╭─ Study text

There is also a 10.75-inch north-south transmission lateral that parallels Interstate Highway 5 from just north of Portland to the southern end of Oregon. It is the Grants Pass Lateral, operated by Pacific Connector partner Williams’ Northwest Pipeline Co. PCGP could interconnect with the lateral about halfway between Eugene and Grants Pass, OR. The lateral, which starts at a point north of Portland across the Columbia River in Washington State as a 24-inch pipeline, has been pared down south of Eugene to less than half that size, so it is not in position of being able to feed supplies for the LNG plant, Veresen officials emphasize.

Conversely, the main Pacific Connector line at some point could backfeed up to 40 MMcf/d of gas supplies into the Northwest Pipeline lateral for use by residential, commercial or industrial customers, not to mention a modest sized electric generation plant. “This is another benefit of PCGP for southern Oregon as gas supply already is tight in two local counties [Douglas and Josephine],” Johnson points out.

Veresen officials and their investors both at FERC and in Oregon with government officials are facing the common inertia and skepticism that sets in when a long-term, major endeavor encounters various setbacks. But to the company’s credit, the momentum has been building on their side ever since FERC rejected the project without prejudice. Several key commercial deals came together in the spring – two involving Pacific Connector and global energy marketer Macquarie Energy LLC and Avista Utilities.

“It cannot be overstated how important the existing interstate pipeline infrastructure is in making these LNG export projects work,” says Spomer, reminding her listeners that PCGP is “easily expandable” to twice its proposed 1 Bcf/d capacity. On the plus side, several western states – Wyoming, Colorado, and Utah – congressional delegations have all gone to bat for the Jordan Cove project in requests for FERC to rehear the case.

After concluding deals with substantial Japanese buyers for half the capacity of Jordan Cove, Veresen informed FERC that Pacific Connector had struck the Macquarie deal for 215,000 Dth/d for firm transportation capacity that comports with the global marketer’s status as the fourth-largest U.S. gas marketer and the largest non-producer marketer. Macquarie plans to be an aggregator of gas supplies for the Jordan Cove liquefaction facility.

At the same time in 2016, PCGP completed a deal with Avista for 10,000 Dth/d of transportation service, which will allow it to potentially expand its distribution utility network in southern Oregon. With the two different laterals – Northwest’s Grant’s Pass and TransCanada’s GTN Medford lateral – feeding into parts of Avista’s southern Oregon operations, PCGP sees the potential for attracting new industries and economic growth in the normally sleepy, rural southern end of Oregon.

The economic stakes go far beyond the pipeline since the overall Jordan Cove project is viewed as a viable way to return the international deepwater port of Coos Bay to its past glory when it was the world’s largest timber and wood products port with 300-400 ships calling annually. Today it is primarily used for exporting wood chips, which involves 30-40 ships annually, most going to Japan.

“The decline in timber and wood products has hit the region very hard. The community through the port authority has been looking for an anchor project to revitalize both local and regional economies, and it has embraced the Jordan Cove project,” Spomer says.

If FERC and others come to embrace the project, too, there will be some happy engineers in Houston who have patiently moved forward with the logistics and planning for that long-sought 232-mile transmission pipeline that could eventually be a literal lifeline for the region.

╰─
╭─ Given information

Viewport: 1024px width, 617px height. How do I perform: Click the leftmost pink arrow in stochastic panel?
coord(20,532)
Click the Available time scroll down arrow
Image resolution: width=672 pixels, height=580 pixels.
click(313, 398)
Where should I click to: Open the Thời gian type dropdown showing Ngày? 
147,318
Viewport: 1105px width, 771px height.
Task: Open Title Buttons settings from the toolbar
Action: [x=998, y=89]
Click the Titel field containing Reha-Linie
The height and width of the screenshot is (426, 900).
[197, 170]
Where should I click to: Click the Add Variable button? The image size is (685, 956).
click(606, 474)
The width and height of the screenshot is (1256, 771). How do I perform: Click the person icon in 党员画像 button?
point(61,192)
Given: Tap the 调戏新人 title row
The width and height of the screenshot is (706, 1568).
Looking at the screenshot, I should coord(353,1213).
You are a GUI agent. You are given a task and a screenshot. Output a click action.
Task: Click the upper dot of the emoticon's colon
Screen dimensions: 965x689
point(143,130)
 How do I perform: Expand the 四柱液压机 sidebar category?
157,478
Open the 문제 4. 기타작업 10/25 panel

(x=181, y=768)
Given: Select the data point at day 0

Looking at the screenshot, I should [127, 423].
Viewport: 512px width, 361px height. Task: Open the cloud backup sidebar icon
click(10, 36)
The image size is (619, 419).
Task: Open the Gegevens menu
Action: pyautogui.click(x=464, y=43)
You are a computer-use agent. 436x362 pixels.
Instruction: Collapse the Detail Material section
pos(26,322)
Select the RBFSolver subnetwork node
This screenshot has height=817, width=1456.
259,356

╰─

== Problem to solve ==
Write out the passage on the Pacific Connector pipeline word for word, starting at "At the same" and ending at "going to Japan.".

== Solved problem ==
At the same time in 2016, PCGP completed a deal with Avista for 10,000 Dth/d of transportation service, which will allow it to potentially expand its distribution utility network in southern Oregon. With the two different laterals – Northwest’s Grant’s Pass and TransCanada’s GTN Medford lateral – feeding into parts of Avista’s southern Oregon operations, PCGP sees the potential for attracting new industries and economic growth in the normally sleepy, rural southern end of Oregon.

The economic stakes go far beyond the pipeline since the overall Jordan Cove project is viewed as a viable way to return the international deepwater port of Coos Bay to its past glory when it was the world’s largest timber and wood products port with 300-400 ships calling annually. Today it is primarily used for exporting wood chips, which involves 30-40 ships annually, most going to Japan.